§ **EXERCISE**: Copy the data below verbatim, from the line with "Screen dimensions: 596x607" up to and including the line with "Action: click(x=75, y=281)".

§ **MATERIAL SHOWN**:
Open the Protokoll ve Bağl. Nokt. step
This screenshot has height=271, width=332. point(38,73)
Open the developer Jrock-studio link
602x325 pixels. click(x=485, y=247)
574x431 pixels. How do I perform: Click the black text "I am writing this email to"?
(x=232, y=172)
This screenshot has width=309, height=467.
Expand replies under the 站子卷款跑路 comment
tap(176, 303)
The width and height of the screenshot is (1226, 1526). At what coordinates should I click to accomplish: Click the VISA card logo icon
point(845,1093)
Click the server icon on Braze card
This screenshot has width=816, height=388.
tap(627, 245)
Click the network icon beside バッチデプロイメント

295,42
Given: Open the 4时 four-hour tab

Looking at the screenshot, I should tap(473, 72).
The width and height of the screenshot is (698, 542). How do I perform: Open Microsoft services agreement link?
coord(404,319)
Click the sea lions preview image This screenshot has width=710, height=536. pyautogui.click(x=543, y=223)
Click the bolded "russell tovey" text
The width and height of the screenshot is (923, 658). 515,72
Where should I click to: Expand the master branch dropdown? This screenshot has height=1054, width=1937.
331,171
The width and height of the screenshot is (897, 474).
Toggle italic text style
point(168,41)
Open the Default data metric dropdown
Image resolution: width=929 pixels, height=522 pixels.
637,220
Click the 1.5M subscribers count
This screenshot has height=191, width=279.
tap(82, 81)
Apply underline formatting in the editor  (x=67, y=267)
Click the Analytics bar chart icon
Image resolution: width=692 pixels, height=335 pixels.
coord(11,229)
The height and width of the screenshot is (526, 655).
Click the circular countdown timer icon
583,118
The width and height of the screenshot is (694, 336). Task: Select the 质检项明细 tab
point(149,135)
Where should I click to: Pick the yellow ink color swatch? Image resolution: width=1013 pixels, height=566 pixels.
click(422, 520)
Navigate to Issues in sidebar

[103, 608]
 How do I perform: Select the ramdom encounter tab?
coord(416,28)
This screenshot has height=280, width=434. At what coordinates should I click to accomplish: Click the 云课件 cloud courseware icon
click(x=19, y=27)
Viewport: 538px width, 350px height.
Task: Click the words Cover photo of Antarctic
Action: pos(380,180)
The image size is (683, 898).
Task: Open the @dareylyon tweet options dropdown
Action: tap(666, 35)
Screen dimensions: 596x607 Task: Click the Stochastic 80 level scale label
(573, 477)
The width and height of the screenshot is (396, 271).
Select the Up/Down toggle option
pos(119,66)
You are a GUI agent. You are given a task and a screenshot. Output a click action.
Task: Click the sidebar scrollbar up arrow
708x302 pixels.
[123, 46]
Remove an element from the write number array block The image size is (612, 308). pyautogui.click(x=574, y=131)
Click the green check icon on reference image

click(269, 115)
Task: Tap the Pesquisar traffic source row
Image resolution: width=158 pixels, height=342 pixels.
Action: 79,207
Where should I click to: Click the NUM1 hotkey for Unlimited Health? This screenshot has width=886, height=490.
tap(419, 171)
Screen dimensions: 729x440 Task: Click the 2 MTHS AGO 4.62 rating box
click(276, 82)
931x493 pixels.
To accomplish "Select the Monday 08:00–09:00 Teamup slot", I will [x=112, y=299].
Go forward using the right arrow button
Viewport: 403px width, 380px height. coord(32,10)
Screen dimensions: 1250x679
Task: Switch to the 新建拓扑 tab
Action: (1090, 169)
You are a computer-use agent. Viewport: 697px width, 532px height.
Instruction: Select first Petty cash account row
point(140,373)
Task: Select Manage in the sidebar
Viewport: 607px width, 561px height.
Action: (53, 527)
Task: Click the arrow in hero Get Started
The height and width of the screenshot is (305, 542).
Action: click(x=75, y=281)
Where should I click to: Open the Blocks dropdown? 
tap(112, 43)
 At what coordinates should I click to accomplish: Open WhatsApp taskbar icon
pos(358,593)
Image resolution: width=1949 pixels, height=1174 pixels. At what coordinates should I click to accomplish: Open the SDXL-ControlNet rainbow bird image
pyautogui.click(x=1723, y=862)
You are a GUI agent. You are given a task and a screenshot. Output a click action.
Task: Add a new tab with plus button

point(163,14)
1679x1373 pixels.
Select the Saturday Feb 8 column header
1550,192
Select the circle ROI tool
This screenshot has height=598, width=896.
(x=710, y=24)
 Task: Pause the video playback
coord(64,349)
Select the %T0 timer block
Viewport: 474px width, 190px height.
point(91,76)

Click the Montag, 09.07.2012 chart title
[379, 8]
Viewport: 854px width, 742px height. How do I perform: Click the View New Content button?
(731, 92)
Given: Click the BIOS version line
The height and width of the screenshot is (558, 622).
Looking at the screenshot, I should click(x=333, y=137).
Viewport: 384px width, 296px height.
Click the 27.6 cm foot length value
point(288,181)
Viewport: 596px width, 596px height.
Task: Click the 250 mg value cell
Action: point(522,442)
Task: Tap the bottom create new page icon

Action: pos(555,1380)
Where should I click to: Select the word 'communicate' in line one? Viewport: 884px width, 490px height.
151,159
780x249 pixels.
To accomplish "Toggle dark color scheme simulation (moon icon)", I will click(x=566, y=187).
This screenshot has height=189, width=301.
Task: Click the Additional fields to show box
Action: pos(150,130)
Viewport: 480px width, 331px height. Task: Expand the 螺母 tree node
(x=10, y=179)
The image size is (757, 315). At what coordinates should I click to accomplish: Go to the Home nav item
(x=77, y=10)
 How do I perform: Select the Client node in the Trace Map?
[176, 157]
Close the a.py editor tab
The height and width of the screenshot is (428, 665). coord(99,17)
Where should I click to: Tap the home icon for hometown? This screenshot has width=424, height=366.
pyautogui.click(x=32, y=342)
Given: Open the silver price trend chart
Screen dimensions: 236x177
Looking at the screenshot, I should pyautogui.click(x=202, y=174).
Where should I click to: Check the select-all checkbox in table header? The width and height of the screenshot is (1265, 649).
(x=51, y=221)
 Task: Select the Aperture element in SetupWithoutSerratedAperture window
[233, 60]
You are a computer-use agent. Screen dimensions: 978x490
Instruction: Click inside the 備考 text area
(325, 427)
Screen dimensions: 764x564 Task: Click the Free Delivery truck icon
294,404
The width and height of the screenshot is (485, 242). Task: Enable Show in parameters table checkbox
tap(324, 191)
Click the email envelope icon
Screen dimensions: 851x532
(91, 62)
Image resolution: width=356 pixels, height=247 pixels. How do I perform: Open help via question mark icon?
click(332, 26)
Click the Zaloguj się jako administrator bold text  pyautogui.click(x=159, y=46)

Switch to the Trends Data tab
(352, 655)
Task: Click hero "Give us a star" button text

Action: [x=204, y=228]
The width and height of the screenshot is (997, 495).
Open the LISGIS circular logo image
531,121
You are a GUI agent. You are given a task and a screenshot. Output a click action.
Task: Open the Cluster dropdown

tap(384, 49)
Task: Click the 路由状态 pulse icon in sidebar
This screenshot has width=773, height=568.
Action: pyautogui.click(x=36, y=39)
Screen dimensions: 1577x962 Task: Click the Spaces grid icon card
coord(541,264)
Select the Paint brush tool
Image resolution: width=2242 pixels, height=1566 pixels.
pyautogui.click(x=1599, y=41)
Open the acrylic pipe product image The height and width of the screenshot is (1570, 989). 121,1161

§ **ANSWER TO THE PROBLEM**:
Screen dimensions: 596x607 Task: Click the Stochastic 80 level scale label
(573, 477)
The width and height of the screenshot is (396, 271).
Select the Up/Down toggle option
pos(119,66)
You are a GUI agent. You are given a task and a screenshot. Output a click action.
Task: Click the sidebar scrollbar up arrow
708x302 pixels.
[123, 46]
Remove an element from the write number array block The image size is (612, 308). pyautogui.click(x=574, y=131)
Click the green check icon on reference image

click(269, 115)
Task: Tap the Pesquisar traffic source row
Image resolution: width=158 pixels, height=342 pixels.
Action: 79,207
Where should I click to: Click the NUM1 hotkey for Unlimited Health? This screenshot has width=886, height=490.
tap(419, 171)
Screen dimensions: 729x440 Task: Click the 2 MTHS AGO 4.62 rating box
click(276, 82)
931x493 pixels.
To accomplish "Select the Monday 08:00–09:00 Teamup slot", I will [x=112, y=299].
Go forward using the right arrow button
Viewport: 403px width, 380px height. coord(32,10)
Screen dimensions: 1250x679
Task: Switch to the 新建拓扑 tab
Action: (1090, 169)
You are a computer-use agent. Viewport: 697px width, 532px height.
Instruction: Select first Petty cash account row
point(140,373)
Task: Select Manage in the sidebar
Viewport: 607px width, 561px height.
Action: (53, 527)
Task: Click the arrow in hero Get Started
The height and width of the screenshot is (305, 542).
Action: click(x=75, y=281)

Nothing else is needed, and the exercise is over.